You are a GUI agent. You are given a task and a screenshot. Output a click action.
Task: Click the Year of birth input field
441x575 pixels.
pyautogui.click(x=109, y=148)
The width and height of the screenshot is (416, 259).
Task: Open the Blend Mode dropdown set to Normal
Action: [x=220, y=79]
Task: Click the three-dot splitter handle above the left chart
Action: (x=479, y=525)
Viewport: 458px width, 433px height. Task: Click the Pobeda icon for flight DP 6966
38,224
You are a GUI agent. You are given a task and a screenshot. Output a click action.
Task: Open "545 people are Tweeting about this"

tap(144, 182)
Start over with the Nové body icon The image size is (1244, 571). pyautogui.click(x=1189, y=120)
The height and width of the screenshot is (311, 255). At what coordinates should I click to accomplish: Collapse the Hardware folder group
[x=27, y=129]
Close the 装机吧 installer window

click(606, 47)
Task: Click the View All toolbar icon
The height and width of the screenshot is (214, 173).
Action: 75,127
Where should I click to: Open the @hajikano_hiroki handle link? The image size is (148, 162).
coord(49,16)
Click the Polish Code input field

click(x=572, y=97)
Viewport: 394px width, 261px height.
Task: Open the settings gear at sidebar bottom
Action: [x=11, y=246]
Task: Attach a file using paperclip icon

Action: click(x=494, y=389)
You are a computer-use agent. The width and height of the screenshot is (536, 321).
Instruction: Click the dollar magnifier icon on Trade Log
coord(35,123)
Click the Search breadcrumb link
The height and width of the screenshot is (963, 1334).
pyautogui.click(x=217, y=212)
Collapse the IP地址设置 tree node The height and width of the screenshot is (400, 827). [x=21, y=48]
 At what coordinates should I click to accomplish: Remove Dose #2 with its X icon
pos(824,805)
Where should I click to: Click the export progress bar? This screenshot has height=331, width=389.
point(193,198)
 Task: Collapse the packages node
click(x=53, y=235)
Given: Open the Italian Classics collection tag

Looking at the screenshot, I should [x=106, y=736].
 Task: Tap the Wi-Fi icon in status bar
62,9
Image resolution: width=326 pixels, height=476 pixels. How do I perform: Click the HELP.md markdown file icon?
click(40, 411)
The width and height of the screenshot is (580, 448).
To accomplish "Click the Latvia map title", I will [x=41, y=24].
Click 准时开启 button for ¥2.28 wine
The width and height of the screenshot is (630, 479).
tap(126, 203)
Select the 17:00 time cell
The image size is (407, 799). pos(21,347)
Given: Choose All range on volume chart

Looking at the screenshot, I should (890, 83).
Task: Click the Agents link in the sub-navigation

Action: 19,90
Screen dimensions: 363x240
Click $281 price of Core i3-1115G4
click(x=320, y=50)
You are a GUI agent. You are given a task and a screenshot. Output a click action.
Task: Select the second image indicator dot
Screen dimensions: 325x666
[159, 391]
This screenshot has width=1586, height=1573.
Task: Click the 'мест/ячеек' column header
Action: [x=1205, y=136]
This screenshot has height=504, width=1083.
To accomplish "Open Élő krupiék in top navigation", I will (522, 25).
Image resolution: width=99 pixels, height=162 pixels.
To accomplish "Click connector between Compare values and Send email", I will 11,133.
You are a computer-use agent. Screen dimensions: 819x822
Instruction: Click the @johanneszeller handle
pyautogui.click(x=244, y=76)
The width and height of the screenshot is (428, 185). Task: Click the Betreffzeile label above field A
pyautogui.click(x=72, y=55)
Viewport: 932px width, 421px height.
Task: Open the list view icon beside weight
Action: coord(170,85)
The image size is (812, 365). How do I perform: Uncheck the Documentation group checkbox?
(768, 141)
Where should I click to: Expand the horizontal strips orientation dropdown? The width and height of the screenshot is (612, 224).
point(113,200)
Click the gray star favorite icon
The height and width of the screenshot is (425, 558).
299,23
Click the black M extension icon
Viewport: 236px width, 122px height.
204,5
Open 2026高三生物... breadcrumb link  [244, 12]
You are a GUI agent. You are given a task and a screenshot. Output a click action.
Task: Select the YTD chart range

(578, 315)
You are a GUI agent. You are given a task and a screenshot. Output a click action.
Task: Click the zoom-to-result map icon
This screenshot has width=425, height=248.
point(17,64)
..............................
◆ **TASK**
The reply is to be an exact repeat of the records above.

◆ **THE COMPLETED TASK**
You are a GUI agent. You are given a task and a screenshot. Output a click action.
Task: Click the Year of birth input field
441x575 pixels.
pyautogui.click(x=109, y=148)
The width and height of the screenshot is (416, 259).
Task: Open the Blend Mode dropdown set to Normal
Action: [x=220, y=79]
Task: Click the three-dot splitter handle above the left chart
Action: (x=479, y=525)
Viewport: 458px width, 433px height. Task: Click the Pobeda icon for flight DP 6966
38,224
You are a GUI agent. You are given a task and a screenshot. Output a click action.
Task: Open "545 people are Tweeting about this"

tap(144, 182)
Start over with the Nové body icon The image size is (1244, 571). pyautogui.click(x=1189, y=120)
The height and width of the screenshot is (311, 255). At what coordinates should I click to accomplish: Collapse the Hardware folder group
[x=27, y=129]
Close the 装机吧 installer window

click(606, 47)
Task: Click the View All toolbar icon
The height and width of the screenshot is (214, 173).
Action: 75,127
Where should I click to: Open the @hajikano_hiroki handle link? The image size is (148, 162).
coord(49,16)
Click the Polish Code input field

click(x=572, y=97)
Viewport: 394px width, 261px height.
Task: Open the settings gear at sidebar bottom
Action: [x=11, y=246]
Task: Attach a file using paperclip icon

Action: click(x=494, y=389)
You are a computer-use agent. The width and height of the screenshot is (536, 321).
Instruction: Click the dollar magnifier icon on Trade Log
coord(35,123)
Click the Search breadcrumb link
The height and width of the screenshot is (963, 1334).
pyautogui.click(x=217, y=212)
Collapse the IP地址设置 tree node The height and width of the screenshot is (400, 827). [x=21, y=48]
 At what coordinates should I click to accomplish: Remove Dose #2 with its X icon
pos(824,805)
Where should I click to: Click the export progress bar? This screenshot has height=331, width=389.
point(193,198)
 Task: Collapse the packages node
click(x=53, y=235)
Given: Open the Italian Classics collection tag

Looking at the screenshot, I should [x=106, y=736].
 Task: Tap the Wi-Fi icon in status bar
62,9
Image resolution: width=326 pixels, height=476 pixels. How do I perform: Click the HELP.md markdown file icon?
click(40, 411)
The width and height of the screenshot is (580, 448).
To accomplish "Click the Latvia map title", I will [x=41, y=24].
Click 准时开启 button for ¥2.28 wine
The width and height of the screenshot is (630, 479).
tap(126, 203)
Select the 17:00 time cell
The image size is (407, 799). pos(21,347)
Given: Choose All range on volume chart

Looking at the screenshot, I should (890, 83).
Task: Click the Agents link in the sub-navigation

Action: 19,90
Screen dimensions: 363x240
Click $281 price of Core i3-1115G4
click(x=320, y=50)
You are a GUI agent. You are given a task and a screenshot. Output a click action.
Task: Select the second image indicator dot
Screen dimensions: 325x666
[159, 391]
This screenshot has width=1586, height=1573.
Task: Click the 'мест/ячеек' column header
Action: [x=1205, y=136]
This screenshot has height=504, width=1083.
To accomplish "Open Élő krupiék in top navigation", I will (522, 25).
Image resolution: width=99 pixels, height=162 pixels.
To accomplish "Click connector between Compare values and Send email", I will 11,133.
You are a computer-use agent. Screen dimensions: 819x822
Instruction: Click the @johanneszeller handle
pyautogui.click(x=244, y=76)
The width and height of the screenshot is (428, 185). Task: Click the Betreffzeile label above field A
pyautogui.click(x=72, y=55)
Viewport: 932px width, 421px height.
Task: Open the list view icon beside weight
Action: coord(170,85)
The image size is (812, 365). How do I perform: Uncheck the Documentation group checkbox?
(768, 141)
Where should I click to: Expand the horizontal strips orientation dropdown? The width and height of the screenshot is (612, 224).
point(113,200)
Click the gray star favorite icon
The height and width of the screenshot is (425, 558).
299,23
Click the black M extension icon
Viewport: 236px width, 122px height.
204,5
Open 2026高三生物... breadcrumb link  [244, 12]
You are a GUI agent. You are given a task and a screenshot. Output a click action.
Task: Select the YTD chart range

(578, 315)
You are a GUI agent. You are given a task and a screenshot. Output a click action.
Task: Click the zoom-to-result map icon
This screenshot has width=425, height=248.
point(17,64)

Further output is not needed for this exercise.